The Spinal Unit offers services to in-patients and outpatients. The medical multi-disciplinary team consists of doctors, nurses, physiotherapists, occupational therapists, dieticians, nutritionists, pharmacists, social workers and counsellors. Patients are admitted to the Spinal Unit once they are medically stable and ready for active rehabilitation, usually about four to eight weeks after they were injured, depending on the waiting list at the unit.

The Spinal Unit aims to work in a partnership relationship with patients. This partnership relationship was informed and co-constructed by the findings from the research study and patient feed-back. Negotiating a partnership that speaks of respect for multiple perspectives and collaboration as described in this chapter will draw on positioning theory and post structuralist definitions of agency.
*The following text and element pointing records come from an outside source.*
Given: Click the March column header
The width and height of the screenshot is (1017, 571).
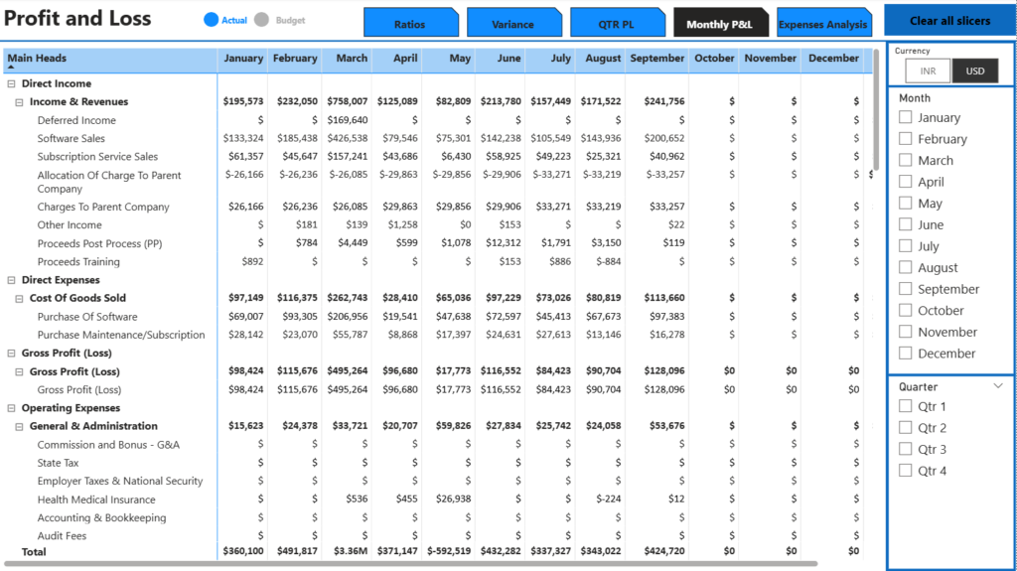Looking at the screenshot, I should point(351,59).
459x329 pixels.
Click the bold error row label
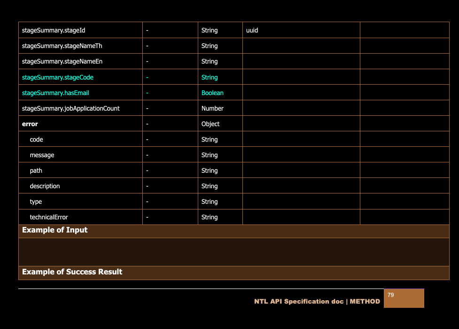point(30,124)

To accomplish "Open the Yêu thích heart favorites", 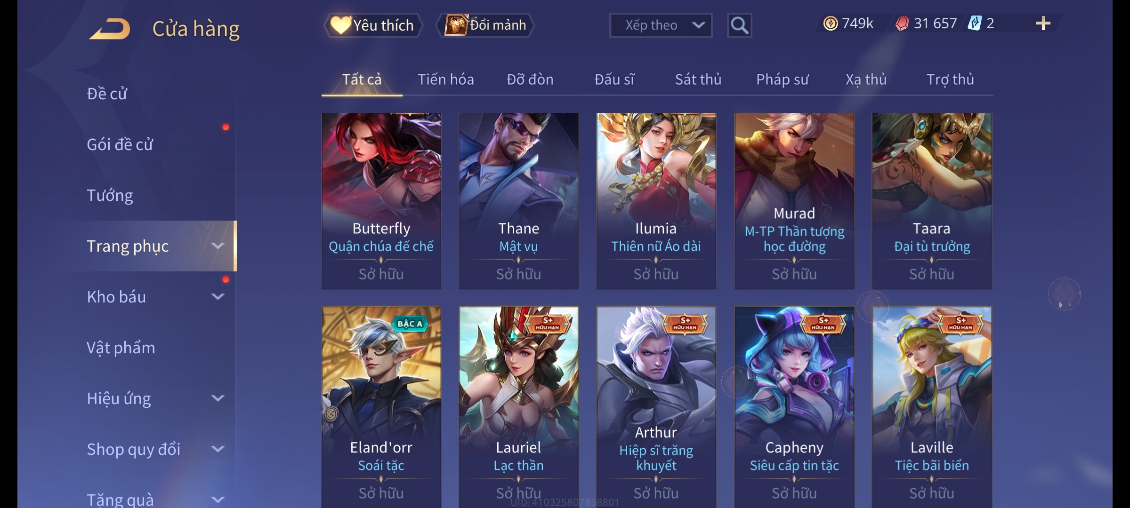I will point(373,25).
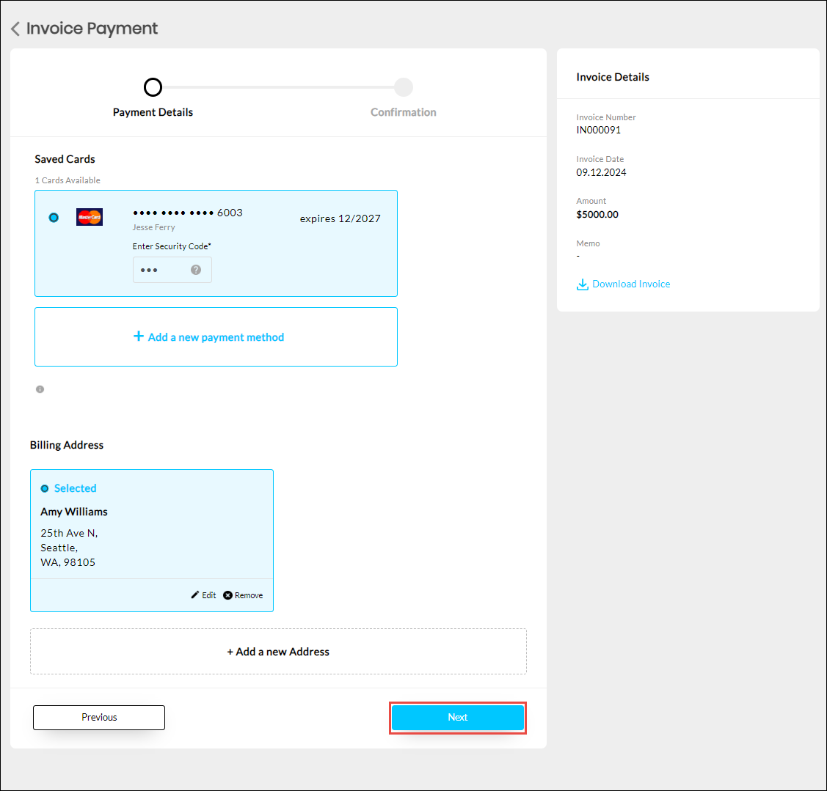The height and width of the screenshot is (791, 827).
Task: Click the plus icon for new payment method
Action: click(x=138, y=336)
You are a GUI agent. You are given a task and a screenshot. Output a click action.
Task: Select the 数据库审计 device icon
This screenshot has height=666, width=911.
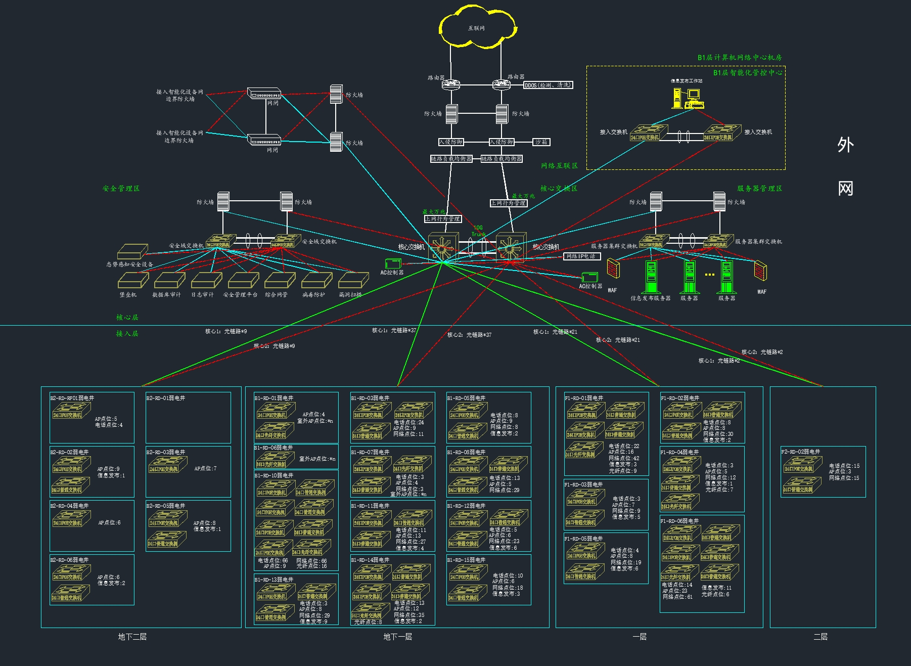(x=169, y=280)
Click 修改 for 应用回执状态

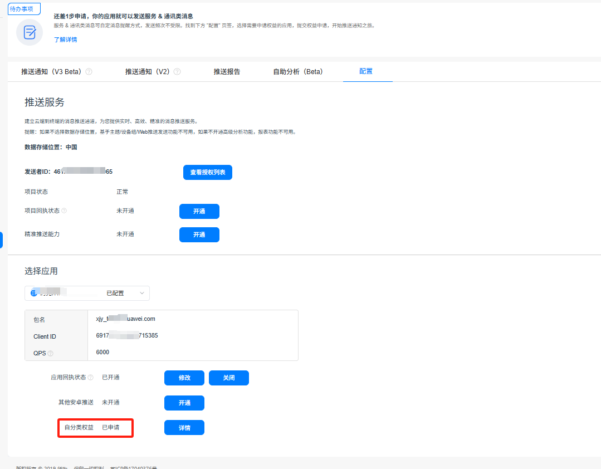coord(184,378)
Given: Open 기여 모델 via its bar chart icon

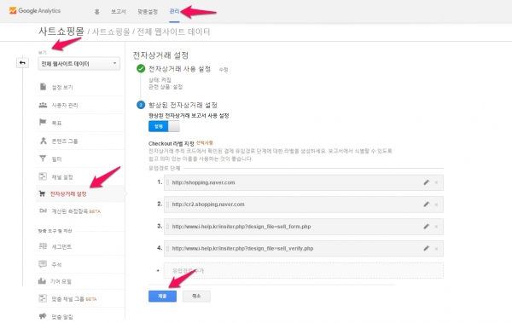Looking at the screenshot, I should pos(42,281).
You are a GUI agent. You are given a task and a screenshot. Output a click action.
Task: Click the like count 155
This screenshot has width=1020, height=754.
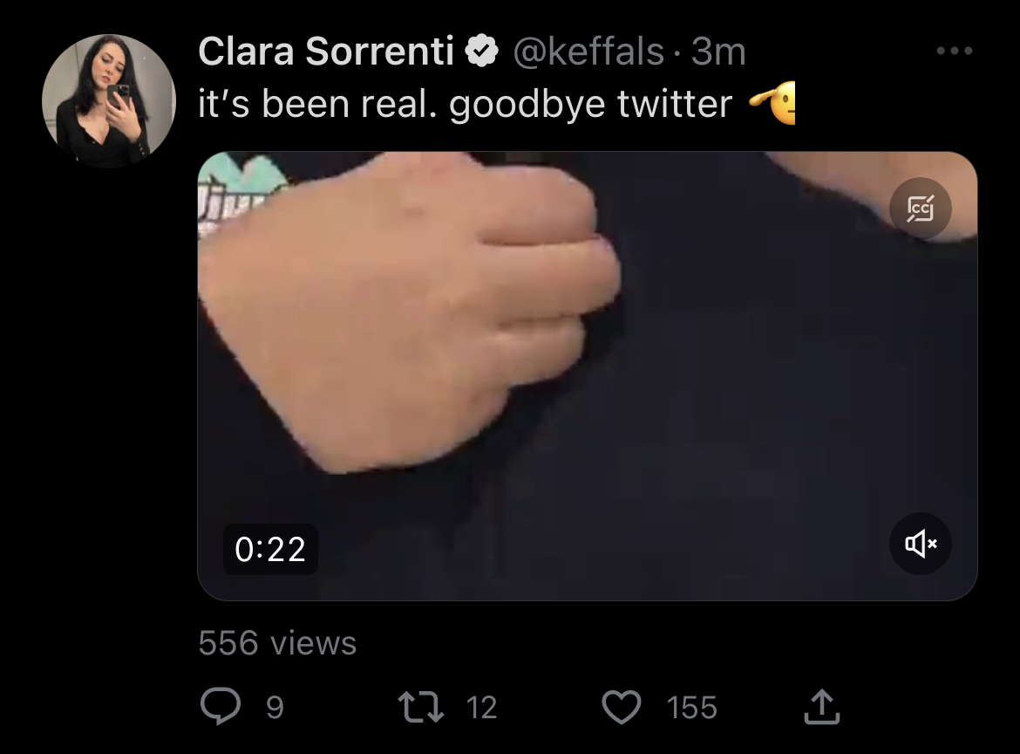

Providing health care services poses different challenges for both the multidisciplinary team and the patient team (members of a patient’s support team can include caregivers, friends and family). The health professionals’ purpose at the Spinal Unit is to enable patients to be as independent in their activities for daily living as possible and live a quality life. Quality of life depends on a person’s subjective evaluation of the degree to which his/her most important needs, goals and wishes are fulfilled (Frisch, 2006). Independence may be gained through equipment, for example, a wheelchair, or through learning about personal care so that patients can direct others to assist them. Independence can also be gained through education about aspects of the patient’s body that may have changed and/or through managing the psychological and emotional adjustments that result from a spinal cord injury. The discourse of what “independence” might look like in the lives of patients with spinal cord injuries becomes a site of deconstruction, questioning and is being held up for review. The process of negotiating new meaning of “independent” may open the possibility of a spectrum of dependencies, independence and interdependence. Health care professionals of the Spinal Unit are committed to working alongside patients to provide the best possible spectrum of service to patients in assisting them with this challenge.